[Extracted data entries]
_ _ _
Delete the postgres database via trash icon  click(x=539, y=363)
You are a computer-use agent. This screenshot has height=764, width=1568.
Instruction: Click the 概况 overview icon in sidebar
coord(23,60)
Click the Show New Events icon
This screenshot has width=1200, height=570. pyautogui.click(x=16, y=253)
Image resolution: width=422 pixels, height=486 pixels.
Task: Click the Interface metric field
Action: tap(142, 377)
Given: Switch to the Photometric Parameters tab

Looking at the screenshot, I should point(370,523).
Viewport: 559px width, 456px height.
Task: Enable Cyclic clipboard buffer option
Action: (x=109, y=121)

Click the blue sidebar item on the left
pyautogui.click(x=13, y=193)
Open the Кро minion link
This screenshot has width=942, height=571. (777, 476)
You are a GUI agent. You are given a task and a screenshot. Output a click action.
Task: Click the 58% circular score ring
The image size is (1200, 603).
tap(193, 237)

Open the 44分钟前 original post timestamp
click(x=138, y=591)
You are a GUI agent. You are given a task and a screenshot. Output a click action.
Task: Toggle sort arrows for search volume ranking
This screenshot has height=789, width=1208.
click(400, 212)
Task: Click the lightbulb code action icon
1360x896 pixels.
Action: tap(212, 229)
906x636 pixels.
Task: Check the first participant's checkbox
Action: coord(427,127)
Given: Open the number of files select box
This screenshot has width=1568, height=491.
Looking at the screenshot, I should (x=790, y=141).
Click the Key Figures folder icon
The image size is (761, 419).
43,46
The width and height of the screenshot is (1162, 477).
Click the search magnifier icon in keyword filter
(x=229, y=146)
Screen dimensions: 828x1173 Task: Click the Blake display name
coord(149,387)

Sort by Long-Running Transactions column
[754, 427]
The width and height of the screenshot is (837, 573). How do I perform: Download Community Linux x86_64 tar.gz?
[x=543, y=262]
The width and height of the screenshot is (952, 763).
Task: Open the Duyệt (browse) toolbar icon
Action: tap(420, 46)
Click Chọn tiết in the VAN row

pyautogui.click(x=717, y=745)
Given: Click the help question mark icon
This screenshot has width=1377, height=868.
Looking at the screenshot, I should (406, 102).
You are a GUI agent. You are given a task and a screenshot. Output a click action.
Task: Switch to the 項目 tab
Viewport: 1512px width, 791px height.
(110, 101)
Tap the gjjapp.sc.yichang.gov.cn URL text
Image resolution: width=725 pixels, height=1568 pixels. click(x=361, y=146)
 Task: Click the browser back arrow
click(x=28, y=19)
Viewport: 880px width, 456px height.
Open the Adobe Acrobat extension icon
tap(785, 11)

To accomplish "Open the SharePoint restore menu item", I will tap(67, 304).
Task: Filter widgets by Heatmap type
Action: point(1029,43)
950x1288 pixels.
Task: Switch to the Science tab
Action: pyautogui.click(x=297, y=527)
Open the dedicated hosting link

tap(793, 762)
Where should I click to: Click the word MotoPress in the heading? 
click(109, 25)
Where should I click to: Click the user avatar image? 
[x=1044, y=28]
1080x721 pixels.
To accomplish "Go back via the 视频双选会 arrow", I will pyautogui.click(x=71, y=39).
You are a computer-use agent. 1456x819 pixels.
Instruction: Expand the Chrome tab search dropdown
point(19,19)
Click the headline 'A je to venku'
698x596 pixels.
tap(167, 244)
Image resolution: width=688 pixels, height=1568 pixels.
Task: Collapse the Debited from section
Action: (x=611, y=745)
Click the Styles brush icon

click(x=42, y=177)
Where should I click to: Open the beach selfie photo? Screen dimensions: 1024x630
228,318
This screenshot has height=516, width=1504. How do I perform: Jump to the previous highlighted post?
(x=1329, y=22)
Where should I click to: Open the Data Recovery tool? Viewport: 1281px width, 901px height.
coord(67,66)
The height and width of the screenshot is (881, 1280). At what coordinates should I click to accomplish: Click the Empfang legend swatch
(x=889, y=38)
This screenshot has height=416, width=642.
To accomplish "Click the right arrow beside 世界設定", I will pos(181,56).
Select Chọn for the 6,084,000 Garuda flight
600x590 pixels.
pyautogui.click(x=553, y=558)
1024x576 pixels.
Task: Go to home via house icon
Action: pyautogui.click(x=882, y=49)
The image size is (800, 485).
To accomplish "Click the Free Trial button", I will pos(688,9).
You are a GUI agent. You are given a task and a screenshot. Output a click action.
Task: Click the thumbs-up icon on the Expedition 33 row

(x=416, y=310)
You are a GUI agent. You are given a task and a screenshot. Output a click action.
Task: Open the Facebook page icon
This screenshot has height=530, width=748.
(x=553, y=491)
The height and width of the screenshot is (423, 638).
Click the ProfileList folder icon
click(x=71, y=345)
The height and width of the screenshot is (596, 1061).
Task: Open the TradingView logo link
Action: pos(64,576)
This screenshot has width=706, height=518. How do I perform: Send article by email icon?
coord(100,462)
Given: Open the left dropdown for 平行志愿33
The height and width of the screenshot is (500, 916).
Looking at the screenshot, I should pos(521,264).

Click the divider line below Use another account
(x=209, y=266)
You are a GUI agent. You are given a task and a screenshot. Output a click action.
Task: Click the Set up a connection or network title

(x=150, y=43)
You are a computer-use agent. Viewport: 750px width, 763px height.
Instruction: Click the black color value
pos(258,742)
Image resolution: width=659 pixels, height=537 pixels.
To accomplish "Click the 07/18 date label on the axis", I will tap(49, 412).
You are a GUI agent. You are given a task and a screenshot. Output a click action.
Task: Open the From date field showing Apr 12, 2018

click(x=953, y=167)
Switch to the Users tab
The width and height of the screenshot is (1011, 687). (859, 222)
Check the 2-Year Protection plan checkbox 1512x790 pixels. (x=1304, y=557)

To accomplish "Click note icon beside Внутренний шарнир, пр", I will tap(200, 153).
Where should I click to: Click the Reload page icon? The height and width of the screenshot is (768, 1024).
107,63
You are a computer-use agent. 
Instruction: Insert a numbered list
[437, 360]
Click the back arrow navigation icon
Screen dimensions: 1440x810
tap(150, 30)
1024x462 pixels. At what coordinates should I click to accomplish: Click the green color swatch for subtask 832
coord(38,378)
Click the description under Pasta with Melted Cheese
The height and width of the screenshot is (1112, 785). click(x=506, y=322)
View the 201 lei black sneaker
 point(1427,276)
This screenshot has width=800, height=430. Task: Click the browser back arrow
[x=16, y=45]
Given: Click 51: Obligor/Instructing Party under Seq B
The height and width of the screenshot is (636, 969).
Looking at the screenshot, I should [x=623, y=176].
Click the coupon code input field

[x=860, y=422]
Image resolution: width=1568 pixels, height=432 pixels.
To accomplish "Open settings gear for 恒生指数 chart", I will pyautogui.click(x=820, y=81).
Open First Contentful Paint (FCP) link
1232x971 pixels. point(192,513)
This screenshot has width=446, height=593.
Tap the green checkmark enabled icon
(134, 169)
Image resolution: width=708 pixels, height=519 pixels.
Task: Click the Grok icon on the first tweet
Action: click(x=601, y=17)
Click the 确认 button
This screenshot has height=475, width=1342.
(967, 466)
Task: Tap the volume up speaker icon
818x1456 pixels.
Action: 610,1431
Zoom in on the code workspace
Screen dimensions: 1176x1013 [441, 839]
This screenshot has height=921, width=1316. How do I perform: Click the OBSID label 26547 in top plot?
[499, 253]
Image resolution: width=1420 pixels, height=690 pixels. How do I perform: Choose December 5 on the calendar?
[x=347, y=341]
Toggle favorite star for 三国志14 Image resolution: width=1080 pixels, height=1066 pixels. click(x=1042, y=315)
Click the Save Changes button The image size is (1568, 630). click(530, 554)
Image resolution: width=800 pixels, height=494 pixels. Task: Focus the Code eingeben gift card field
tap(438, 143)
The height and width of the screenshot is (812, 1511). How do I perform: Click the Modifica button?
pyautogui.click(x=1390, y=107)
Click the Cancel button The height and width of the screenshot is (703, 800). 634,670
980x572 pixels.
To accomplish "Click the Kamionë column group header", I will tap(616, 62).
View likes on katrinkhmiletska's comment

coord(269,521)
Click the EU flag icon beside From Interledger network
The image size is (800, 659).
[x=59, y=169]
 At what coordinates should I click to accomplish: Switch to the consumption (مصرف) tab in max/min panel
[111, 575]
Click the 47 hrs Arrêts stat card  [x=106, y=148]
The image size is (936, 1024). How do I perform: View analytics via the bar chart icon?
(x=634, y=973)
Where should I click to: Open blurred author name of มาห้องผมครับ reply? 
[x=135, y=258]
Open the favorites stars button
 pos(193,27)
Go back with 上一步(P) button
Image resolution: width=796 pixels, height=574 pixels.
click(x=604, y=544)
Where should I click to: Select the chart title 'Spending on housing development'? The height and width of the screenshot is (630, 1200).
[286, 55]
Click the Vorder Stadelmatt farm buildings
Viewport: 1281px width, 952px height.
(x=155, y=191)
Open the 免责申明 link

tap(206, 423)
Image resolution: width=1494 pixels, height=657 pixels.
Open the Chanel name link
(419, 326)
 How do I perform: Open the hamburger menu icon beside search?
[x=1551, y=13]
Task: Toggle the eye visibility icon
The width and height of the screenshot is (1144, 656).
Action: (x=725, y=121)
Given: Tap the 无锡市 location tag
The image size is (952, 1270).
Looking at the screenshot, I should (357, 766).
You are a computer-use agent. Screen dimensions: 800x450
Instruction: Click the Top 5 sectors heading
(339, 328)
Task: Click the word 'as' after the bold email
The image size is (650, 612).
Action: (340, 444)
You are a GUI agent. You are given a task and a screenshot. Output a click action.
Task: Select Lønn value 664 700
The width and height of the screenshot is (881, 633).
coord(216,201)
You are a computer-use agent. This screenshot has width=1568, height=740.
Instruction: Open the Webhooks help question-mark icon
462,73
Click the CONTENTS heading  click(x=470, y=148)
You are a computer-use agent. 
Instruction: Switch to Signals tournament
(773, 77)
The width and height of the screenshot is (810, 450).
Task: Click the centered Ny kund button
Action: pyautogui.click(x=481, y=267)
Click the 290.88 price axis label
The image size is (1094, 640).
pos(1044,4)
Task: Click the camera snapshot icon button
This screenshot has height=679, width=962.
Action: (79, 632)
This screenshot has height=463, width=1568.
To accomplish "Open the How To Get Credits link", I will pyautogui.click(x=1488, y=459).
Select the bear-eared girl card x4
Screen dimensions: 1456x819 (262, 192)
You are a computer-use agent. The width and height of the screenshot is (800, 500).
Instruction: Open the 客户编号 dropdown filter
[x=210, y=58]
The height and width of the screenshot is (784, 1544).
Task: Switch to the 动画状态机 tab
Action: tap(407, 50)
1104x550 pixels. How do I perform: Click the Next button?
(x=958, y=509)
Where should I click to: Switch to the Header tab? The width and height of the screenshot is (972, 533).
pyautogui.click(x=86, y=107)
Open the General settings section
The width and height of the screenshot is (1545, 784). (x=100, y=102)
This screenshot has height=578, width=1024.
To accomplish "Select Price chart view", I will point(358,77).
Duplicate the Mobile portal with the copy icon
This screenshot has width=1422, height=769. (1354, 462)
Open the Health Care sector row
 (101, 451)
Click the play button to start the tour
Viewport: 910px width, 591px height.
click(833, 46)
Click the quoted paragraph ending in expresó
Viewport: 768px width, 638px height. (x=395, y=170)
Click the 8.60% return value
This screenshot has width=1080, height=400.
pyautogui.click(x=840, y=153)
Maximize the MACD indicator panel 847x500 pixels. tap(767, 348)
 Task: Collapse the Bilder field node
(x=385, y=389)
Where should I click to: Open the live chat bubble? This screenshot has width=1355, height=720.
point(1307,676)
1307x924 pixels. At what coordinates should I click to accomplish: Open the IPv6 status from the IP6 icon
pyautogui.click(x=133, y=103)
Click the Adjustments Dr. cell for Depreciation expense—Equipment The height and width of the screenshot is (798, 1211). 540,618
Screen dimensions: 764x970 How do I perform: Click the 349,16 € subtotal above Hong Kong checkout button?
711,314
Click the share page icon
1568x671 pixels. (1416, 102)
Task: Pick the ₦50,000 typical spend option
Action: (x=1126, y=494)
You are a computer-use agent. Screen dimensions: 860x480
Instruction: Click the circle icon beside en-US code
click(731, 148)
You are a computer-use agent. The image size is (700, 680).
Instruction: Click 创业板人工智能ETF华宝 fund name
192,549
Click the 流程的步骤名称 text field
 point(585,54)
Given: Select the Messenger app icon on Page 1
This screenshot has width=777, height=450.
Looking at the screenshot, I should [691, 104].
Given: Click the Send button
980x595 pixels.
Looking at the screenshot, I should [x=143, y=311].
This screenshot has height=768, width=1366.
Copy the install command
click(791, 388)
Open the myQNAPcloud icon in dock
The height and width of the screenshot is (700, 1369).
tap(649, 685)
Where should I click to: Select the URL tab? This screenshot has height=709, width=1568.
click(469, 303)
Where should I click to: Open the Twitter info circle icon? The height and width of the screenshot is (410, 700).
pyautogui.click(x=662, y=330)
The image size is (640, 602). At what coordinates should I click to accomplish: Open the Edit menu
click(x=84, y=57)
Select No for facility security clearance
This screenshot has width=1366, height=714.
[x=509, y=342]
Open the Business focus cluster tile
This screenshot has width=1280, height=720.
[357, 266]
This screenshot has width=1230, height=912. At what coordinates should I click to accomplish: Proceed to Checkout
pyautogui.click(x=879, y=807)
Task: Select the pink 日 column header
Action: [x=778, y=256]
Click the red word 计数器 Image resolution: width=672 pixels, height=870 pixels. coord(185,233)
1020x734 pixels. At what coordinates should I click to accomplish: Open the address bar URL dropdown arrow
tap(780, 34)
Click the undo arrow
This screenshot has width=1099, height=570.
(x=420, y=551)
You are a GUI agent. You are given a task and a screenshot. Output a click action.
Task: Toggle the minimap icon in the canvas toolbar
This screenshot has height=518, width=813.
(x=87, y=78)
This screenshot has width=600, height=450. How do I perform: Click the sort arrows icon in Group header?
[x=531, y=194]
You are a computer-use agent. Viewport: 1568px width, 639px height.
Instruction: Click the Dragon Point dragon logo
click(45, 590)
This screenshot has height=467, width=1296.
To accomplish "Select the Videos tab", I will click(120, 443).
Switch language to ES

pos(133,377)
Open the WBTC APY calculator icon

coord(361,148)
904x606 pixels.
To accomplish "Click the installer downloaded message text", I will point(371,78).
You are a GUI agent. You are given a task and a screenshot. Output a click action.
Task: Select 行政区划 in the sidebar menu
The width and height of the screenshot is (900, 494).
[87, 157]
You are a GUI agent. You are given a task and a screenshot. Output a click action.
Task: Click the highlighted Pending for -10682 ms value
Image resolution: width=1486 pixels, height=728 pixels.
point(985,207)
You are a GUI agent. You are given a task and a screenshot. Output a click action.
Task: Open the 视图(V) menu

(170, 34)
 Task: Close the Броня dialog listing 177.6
_ _ _
--- EXERCISE OBJECTIVE ---
From the data above, return every line from the line that has "Instruction: Click the Top 5 sectors heading" up to and including the line that has "This screenshot has height=463, width=1568.", exactly.

--- OUTPUT FOR THIS TASK ---
Instruction: Click the Top 5 sectors heading
(339, 328)
Task: Click the word 'as' after the bold email
The image size is (650, 612).
Action: (340, 444)
You are a GUI agent. You are given a task and a screenshot. Output a click action.
Task: Select Lønn value 664 700
The width and height of the screenshot is (881, 633).
coord(216,201)
You are a computer-use agent. This screenshot has width=1568, height=740.
Instruction: Open the Webhooks help question-mark icon
462,73
Click the CONTENTS heading  click(x=470, y=148)
You are a computer-use agent. 
Instruction: Switch to Signals tournament
(773, 77)
The width and height of the screenshot is (810, 450).
Task: Click the centered Ny kund button
Action: pyautogui.click(x=481, y=267)
Click the 290.88 price axis label
The image size is (1094, 640).
pos(1044,4)
Task: Click the camera snapshot icon button
This screenshot has height=679, width=962.
Action: (79, 632)
This screenshot has height=463, width=1568.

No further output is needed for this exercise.